== Passage

Question of the day.

   What’s your dream job? 

   My answer: 

   Ever since I’ve read a German book on the history of brain surgery by Jurgen Thorwald, which I believe has no English translation but I read it in Polish and the Polish translation is called The Fragile House of the Soul, I thought it would be super cool to be a brain surgeon, or even a neurosurgeon more generally. I’ve been interested in various aspects of the human brain pretty much since forever, but it was then that I thought that being able to actually work with it in such a tangible way and tinker with  brains must be incredibly interesting, if also just as incredibly stressful, pressuring and all, but I think the interestingness compensates well for it. My conviction only strengthened when I met my horse riding instructor, who aside from being a horse riding instructor and hippotherapist and quite a few other things is also a neurologist, and so we tend to talk about various brain-related things a fair bit. Obviously though, I cannot be a brain surgeon being blind, so while I’d really like to be able to do that, it has to stay in the sphere of dreams. And actually, I have a feeling that even if I could see, perhaps this wouldn’t necessarily be the best fit for me. I guess to be able to study medicine you have to have a bit more of an idea of subjects like math, chemistry and physics than I ever did at school. First and foremost, you actually have to pass your finals and I didn’t pass my math final, let’s not forget about that. 😀 And I think being able to see wouldn’t necessarily make me a lot more dexterous and coordinated. But it’s not like I am or have ever been devastated because I’m not able to do that, it’s mostly just a fun thing to think about and the fact that I cannot do that doesn’t fill me with bitterness or anything. 

   Another thing I’ve also wanted to do for ages is to work with speech synthesis, text to speech solutions and such, and especially to be able to create speech synths for various mini languages that no one cares about, sometimes even their speakers hardly do. And that would be a way of conserving them, as well as a way to help speakers of those languages who are blind or have various communication challenges to be able to do things in that language, like read ebooks in that language with synthetic speech the way they’re actually supposed to sound, rather than having to use, say, a Polish speech synth to read a book in, for example, Vilamovian (no clue if there even are any books in Vilamovian, it was just the first really small language that came to my mind), or communicate with their family in such a mini language if they can’t speak. This is really interesting stuff for me and has pretty much always been, but to work in such a field it’s not enough to have some linguistic knowledge and be language-conscious generally, you also have to be awfully geeky with technology and everything and again, that involves a fair bit of math and other such so called left-brain things (if we do believe in left and right brain doing separate things). And I doubt you can actually make a living off making Vilamovian, Karelian or other Lusatian speech synths, as these languages obviously have a very limited number of speakers and the speech synths would be used and needed by like 1% of those speakers. 😀 

   How about you? 🙂 

Question of the day.

====
== Source data

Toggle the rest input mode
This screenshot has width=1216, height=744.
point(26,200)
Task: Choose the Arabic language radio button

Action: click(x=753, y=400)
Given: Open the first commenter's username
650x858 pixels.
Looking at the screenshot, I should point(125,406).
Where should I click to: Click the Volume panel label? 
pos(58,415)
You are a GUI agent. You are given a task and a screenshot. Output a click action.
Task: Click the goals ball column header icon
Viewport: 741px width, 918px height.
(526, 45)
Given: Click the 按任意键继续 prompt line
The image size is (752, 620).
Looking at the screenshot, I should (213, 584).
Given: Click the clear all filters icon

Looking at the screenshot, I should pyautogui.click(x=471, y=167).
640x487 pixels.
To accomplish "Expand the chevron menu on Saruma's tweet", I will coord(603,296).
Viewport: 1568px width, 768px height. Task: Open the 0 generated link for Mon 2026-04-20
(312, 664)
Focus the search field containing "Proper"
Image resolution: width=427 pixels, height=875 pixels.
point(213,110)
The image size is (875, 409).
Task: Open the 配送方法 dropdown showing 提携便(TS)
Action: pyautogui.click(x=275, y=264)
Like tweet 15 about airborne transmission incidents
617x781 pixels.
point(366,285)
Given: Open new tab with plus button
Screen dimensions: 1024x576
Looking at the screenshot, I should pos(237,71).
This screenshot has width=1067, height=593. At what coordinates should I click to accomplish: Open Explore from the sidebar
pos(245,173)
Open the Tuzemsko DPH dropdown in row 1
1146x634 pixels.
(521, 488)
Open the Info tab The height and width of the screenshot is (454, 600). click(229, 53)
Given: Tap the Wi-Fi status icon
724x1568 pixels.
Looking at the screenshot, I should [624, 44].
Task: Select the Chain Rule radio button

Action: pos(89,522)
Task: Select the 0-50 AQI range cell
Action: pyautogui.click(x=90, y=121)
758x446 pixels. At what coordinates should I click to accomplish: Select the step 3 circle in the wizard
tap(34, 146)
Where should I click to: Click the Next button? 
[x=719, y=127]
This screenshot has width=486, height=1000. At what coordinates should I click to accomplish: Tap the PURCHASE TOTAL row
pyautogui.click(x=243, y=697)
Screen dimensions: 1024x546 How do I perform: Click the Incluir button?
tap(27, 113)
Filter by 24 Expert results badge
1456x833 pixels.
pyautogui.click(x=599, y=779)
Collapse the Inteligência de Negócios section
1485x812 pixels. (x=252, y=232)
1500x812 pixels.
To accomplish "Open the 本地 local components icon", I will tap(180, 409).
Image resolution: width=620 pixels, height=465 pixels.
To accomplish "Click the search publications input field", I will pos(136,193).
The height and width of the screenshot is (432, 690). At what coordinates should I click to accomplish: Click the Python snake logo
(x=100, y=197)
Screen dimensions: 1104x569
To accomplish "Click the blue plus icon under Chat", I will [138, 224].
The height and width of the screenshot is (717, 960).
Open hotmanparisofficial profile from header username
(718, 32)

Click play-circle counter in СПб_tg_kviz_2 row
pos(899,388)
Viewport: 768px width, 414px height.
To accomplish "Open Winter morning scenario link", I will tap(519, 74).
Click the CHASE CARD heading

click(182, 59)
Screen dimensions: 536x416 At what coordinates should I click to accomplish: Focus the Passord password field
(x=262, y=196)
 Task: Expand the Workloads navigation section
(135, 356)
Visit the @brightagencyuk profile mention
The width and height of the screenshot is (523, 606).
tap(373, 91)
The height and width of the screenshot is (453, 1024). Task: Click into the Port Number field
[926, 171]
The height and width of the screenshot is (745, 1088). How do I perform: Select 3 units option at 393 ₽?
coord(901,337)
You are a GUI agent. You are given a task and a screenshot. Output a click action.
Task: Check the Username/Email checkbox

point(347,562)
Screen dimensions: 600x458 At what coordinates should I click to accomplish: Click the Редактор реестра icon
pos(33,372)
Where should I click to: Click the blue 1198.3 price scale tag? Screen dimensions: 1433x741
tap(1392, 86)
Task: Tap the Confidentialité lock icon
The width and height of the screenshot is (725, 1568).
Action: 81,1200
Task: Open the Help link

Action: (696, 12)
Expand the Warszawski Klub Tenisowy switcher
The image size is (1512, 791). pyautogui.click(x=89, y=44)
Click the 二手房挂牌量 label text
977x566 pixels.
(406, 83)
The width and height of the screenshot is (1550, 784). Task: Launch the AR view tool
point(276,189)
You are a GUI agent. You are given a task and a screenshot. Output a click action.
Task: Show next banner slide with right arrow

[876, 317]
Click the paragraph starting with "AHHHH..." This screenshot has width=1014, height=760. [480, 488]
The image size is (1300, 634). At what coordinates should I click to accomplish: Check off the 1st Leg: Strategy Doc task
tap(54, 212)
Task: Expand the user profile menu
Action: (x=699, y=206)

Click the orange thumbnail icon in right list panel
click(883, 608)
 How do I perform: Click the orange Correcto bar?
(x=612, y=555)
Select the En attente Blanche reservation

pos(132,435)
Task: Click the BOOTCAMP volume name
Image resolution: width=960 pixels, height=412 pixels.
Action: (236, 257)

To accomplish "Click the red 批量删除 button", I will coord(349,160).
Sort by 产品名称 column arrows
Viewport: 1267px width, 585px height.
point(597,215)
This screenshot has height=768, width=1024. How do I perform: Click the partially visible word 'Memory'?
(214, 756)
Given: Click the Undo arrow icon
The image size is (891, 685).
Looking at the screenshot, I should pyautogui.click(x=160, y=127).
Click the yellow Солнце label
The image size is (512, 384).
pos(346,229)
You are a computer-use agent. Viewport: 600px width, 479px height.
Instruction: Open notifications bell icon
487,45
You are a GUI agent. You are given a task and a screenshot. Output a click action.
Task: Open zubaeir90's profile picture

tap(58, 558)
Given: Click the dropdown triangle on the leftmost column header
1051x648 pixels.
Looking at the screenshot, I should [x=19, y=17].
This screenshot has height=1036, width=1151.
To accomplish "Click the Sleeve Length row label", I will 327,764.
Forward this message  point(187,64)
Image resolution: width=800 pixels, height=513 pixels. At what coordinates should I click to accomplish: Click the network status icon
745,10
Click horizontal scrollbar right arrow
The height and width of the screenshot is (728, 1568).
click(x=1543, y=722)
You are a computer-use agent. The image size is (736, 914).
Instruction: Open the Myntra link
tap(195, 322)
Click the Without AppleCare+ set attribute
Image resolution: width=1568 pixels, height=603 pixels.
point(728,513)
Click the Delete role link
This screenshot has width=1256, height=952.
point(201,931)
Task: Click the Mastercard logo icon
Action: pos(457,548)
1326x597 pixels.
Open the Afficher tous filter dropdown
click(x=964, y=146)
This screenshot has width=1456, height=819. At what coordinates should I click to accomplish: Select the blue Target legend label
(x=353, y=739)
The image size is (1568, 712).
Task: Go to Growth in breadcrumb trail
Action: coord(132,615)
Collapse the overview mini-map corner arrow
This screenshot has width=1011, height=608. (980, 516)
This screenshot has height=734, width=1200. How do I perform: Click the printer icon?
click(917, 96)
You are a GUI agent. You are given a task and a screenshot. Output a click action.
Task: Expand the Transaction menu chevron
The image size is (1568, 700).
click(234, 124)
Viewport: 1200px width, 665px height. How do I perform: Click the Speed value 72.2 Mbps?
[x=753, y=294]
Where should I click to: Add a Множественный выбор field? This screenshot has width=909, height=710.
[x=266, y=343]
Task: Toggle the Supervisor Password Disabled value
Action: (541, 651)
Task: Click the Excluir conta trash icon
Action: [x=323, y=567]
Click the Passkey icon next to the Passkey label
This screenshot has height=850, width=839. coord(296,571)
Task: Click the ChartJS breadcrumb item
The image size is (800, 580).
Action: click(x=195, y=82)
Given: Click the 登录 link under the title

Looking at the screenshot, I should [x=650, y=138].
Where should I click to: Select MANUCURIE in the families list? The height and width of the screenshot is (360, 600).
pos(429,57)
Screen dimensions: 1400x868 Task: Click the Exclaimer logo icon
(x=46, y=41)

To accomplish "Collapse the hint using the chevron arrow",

====

■ **Activity**
Please answer these questions about the dream job post:
1. In what language did the writer read Jurgen Thorwald's book on the history of brain surgery?
2. Which final did the writer not pass?
3. Which small language was the first to come to the writer's mind as an example?
The entries have nothing to do with the text.

■ **Finished exercise**
1. Polish
2. The math final
3. Vilamovian